Here are the items we want to pack for the portal into the final leg of the journey:

  • End of Everything New – Right here, at the 75% mark, we will inject the final piece of new information into the story. Nothing more will come after this. This is the final piece of narrative material that will give the hero everything he needs to become the primary catalyst in the story’s conclusion. No new exposition. Nothing at all.
    • Obviously things happen after the Second Plot Point, or Part Four would be ridiculously short, but nothing new can enter into the storyline, no more plot changers.
  • -OR- This is when the chase scene begins. 🙂
  • Last Revelation – reader receives some new information here, and hero might. Again, This is the final piece of narrative material that will give the hero everything he needs to become the primary catalyst in the story’s conclusion.
    • This is just as important as the First Plot Point, but may not be as high-impact.
  • Acceleration – Again, the story is changed, the quest is accelerated – new doors are opened, new strategies hatched, new risks with more immediate rewards – we’re ramping up.
  • Something in the Air – A moment ago, everything was clicking along as usual, but now, with the advent of the Second Plot Point, our reader can smell the ending, even if it is still hidden. Like rain moving in, he knows we are coming to the end.
  • Catalyst for Change of Context – Second Plot Point takes us from attack mode into our resolution, but our hero is also transformed here from his warrior self to his martyr self, ready to do whatever it takes, despite his own personal safety. His mission is now his number one priority, for real.
    • Each of our Plot Points (First, Mid-, Second) are context shifts.
      • Our story focus goes from:
        • Setup -> Response -> Attack -> Resolution
      • And our hero goes from being:
        • Orphan -> Wanderer -> Warrior -> Martyr
    • Think of them as the thick poles of a heavy teepee, 3 essential to stability.
      • Remember that plot twists can be anywhere, but MUST be at these designated spots!

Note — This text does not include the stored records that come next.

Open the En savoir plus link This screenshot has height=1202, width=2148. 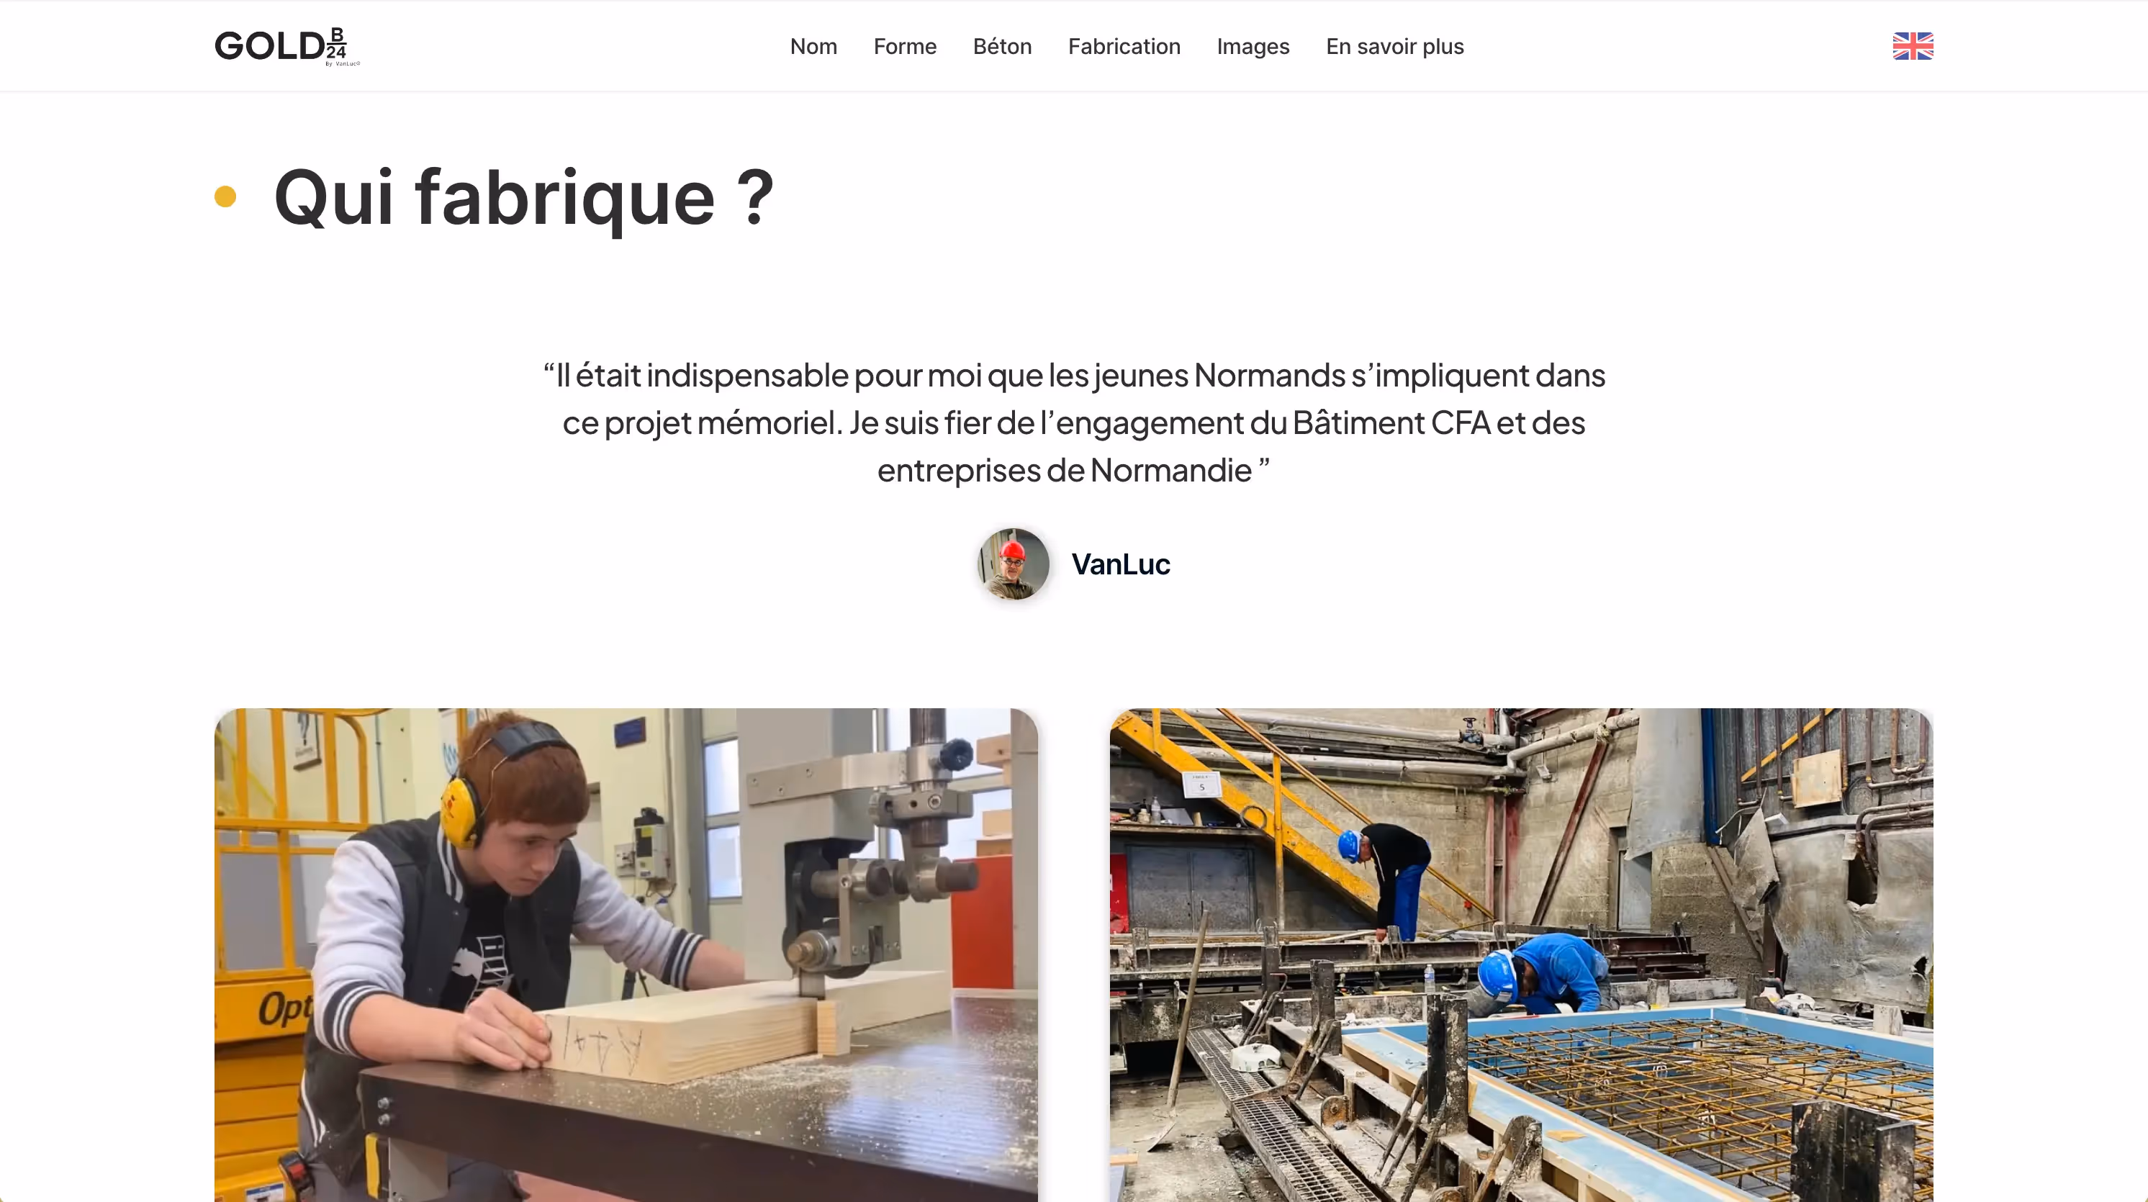pos(1394,47)
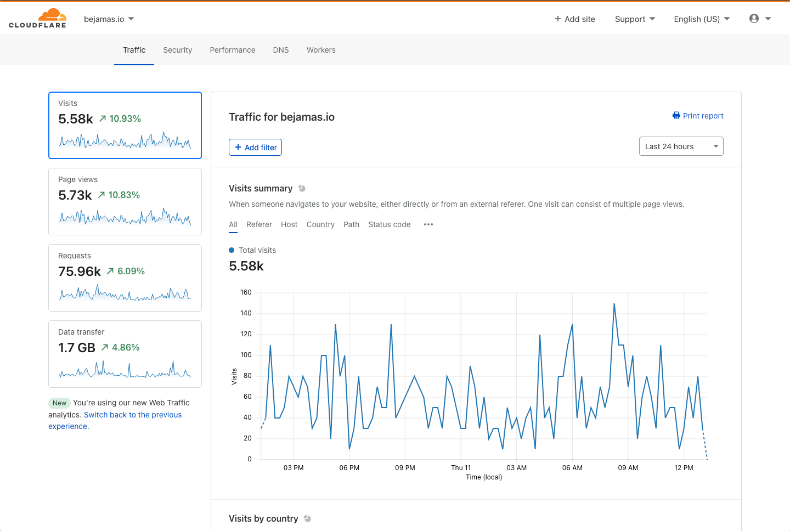Open the user account avatar icon
Image resolution: width=790 pixels, height=531 pixels.
coord(754,19)
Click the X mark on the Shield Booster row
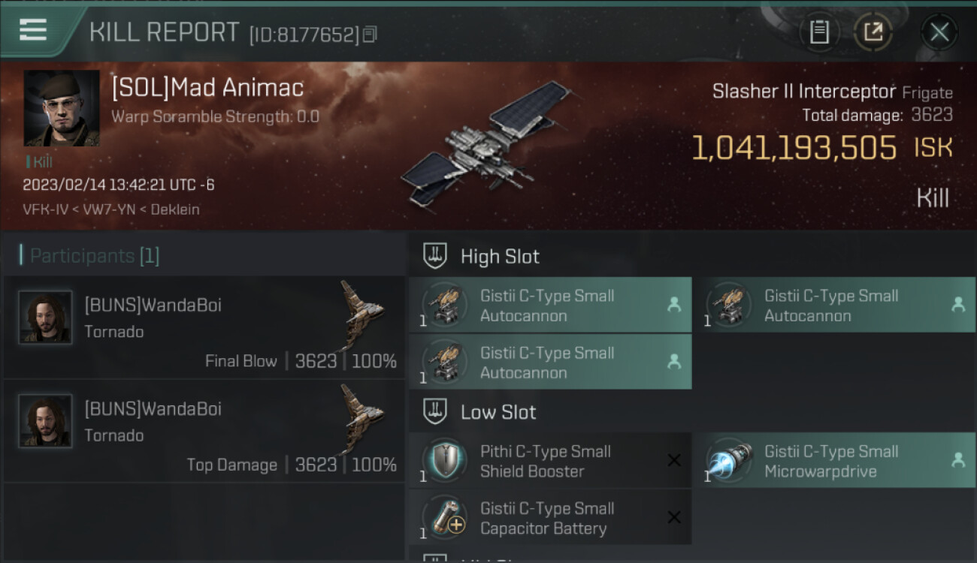Viewport: 977px width, 563px height. pyautogui.click(x=674, y=460)
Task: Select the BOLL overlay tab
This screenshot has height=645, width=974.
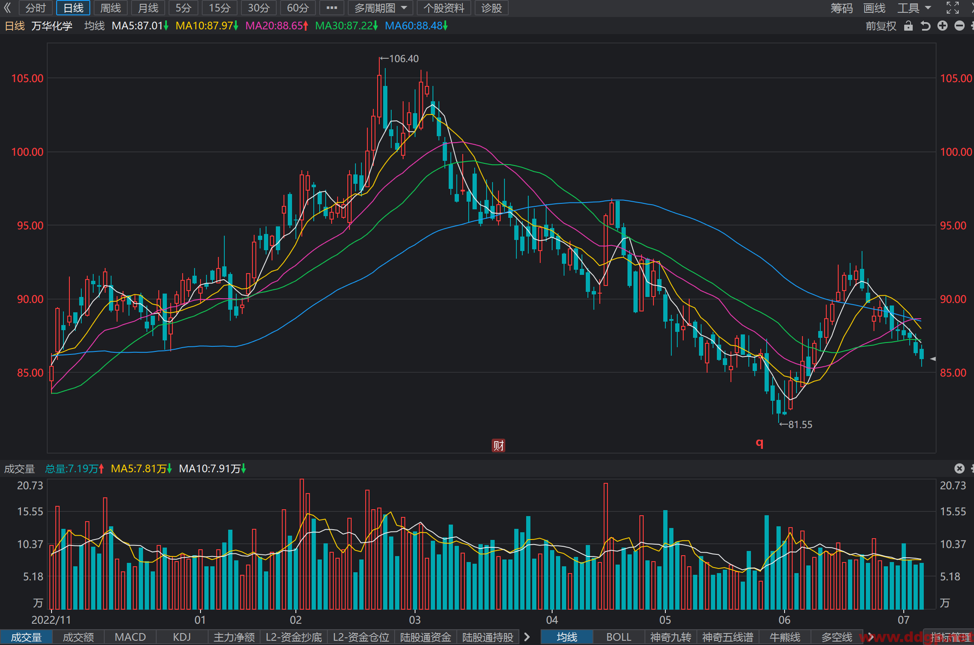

This is the final twist. This is the last opportunity to pull out all the stops. It is worth repeating that whatever we give our hero here is everything they need to become the primary catalyst in the story’s conclusion. That means, just to be clear, that no one else, nothing else, is able to conquer the story problem, only the hero. We’ll touch on this again next time. It’s important. For now, it is enough to know that we need to give our hero the tools/knowledge/gusto he needs right now, at the Second Plot Point. This might require some forward thinking *gasp*.

Here’s a slightly more abbreviated outline of the Second Plot Point and its missions, all in a neat little pdf package, complete with space for you to make some notes on your own story: Four-Part Story Structure – Second Plot Point (#6)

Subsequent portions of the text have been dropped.